Work to complete:
From the entries below, gather every line containing the string "accomplish".

Record excerpts:
◆ ◆ ◆ ◆ ◆
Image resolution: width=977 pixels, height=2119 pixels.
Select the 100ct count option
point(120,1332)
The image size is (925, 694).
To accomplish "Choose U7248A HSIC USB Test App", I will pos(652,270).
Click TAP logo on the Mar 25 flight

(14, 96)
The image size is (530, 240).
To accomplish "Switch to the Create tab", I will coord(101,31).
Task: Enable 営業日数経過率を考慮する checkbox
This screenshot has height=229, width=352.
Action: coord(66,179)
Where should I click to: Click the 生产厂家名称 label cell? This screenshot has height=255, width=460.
◆ ◆ ◆ ◆ ◆
Answer box:
To accomplish "Choose U7248A HSIC USB Test App", I will pos(652,270).
To accomplish "Switch to the Create tab", I will coord(101,31).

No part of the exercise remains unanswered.